Now, let's move on to actually defining the training models:

1. First, make an empty list, in which we will append the KNN model.
2. Enter the KNeighborsClassifier function and explore the number of neighbors.
3. Start with n_neighbors = 5, and play around with the variable a little, to see how it changes our results.

4. Next, we will add our models: the SVM and the SVC. We will evaluate each model, in turn.
5. The next step will be to get a results list and a names list, so that we can print out some of the information at the end.
6. We will then perform a for loop for each of the models defined previously, such as name or model in models.
7. We will also do a k-fold comparison, which will run each of these a couple of times, and then take the best results. The number of splits, or n_splits, defines how many times it runs.
8. Since we don't want a random state, we will go from the seed. Now, we will get our results. We will use the model_selection function that we imported previously, and the cross_val_score.
9. For each model, we'll provide training data to X_train, and then y_train.

....

» **ASSIGNED TASK**
Please reproduce the part of the text on defining training models, starting with "4. Next, we" and going on through "times it runs.". The listing has no connection to the text on defining training models.

....

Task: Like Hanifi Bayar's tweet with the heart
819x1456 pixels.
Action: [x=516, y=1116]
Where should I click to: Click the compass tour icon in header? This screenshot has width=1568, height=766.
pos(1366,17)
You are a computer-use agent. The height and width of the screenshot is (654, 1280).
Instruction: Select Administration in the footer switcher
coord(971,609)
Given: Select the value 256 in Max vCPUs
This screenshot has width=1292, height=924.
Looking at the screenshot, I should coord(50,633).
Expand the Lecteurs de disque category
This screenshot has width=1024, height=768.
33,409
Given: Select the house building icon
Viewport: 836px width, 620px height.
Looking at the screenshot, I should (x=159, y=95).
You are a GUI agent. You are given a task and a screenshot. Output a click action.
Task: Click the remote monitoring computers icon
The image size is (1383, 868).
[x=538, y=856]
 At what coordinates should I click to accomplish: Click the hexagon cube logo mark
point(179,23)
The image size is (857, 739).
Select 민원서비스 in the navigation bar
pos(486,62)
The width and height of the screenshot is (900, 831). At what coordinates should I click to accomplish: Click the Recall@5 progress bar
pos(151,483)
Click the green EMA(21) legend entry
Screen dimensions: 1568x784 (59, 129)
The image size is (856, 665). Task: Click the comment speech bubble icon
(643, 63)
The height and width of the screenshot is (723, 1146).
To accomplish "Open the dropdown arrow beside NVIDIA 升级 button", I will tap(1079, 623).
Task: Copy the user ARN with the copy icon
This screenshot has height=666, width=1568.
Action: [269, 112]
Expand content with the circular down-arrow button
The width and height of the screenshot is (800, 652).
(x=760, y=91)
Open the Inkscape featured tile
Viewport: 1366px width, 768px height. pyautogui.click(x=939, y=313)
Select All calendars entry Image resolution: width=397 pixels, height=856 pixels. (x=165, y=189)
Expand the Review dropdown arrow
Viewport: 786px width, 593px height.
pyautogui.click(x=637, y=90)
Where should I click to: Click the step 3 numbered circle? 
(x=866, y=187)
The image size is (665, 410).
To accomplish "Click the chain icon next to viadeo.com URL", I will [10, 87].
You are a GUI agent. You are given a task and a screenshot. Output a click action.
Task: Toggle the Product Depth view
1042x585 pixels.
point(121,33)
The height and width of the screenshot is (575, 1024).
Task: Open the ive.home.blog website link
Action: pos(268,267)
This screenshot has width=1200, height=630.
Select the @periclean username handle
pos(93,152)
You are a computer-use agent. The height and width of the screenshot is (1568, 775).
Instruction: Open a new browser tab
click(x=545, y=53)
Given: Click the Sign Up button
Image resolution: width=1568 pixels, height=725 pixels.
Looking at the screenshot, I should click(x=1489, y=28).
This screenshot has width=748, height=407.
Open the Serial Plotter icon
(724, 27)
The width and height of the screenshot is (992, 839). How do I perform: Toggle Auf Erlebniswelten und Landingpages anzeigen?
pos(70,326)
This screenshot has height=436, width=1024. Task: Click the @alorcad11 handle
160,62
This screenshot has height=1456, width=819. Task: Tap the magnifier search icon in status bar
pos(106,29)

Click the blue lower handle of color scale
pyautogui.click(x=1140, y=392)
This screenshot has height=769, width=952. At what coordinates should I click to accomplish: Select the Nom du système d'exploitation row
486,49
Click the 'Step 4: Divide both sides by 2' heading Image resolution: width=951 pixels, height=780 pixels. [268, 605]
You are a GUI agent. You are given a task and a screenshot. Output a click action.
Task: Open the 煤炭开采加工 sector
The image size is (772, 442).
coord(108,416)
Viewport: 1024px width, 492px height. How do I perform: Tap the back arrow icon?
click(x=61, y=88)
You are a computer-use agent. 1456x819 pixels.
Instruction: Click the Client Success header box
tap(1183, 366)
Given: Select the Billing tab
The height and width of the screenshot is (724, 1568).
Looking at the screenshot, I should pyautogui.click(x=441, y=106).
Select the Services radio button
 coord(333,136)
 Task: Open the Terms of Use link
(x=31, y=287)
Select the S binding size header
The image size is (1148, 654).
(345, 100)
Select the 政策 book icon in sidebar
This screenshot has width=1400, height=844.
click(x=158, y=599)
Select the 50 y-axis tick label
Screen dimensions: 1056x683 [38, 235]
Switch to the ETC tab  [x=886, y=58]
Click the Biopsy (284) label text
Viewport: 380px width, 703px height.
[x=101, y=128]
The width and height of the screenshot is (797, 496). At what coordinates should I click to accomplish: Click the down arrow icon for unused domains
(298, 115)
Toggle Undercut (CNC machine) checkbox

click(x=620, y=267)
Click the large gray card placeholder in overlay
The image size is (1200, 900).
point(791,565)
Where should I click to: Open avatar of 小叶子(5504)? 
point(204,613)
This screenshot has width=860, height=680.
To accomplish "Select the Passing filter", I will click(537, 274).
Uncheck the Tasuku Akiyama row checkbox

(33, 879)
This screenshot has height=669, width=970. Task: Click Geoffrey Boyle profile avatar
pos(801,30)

....

» **EXERCISE RESULT**
4. Next, we will add our models: the SVM and the SVC. We will evaluate each model, in turn.
5. The next step will be to get a results list and a names list, so that we can print out some of the information at the end.
6. We will then perform a for loop for each of the models defined previously, such as name or model in models.
7. We will also do a k-fold comparison, which will run each of these a couple of times, and then take the best results. The number of splits, or n_splits, defines how many times it runs.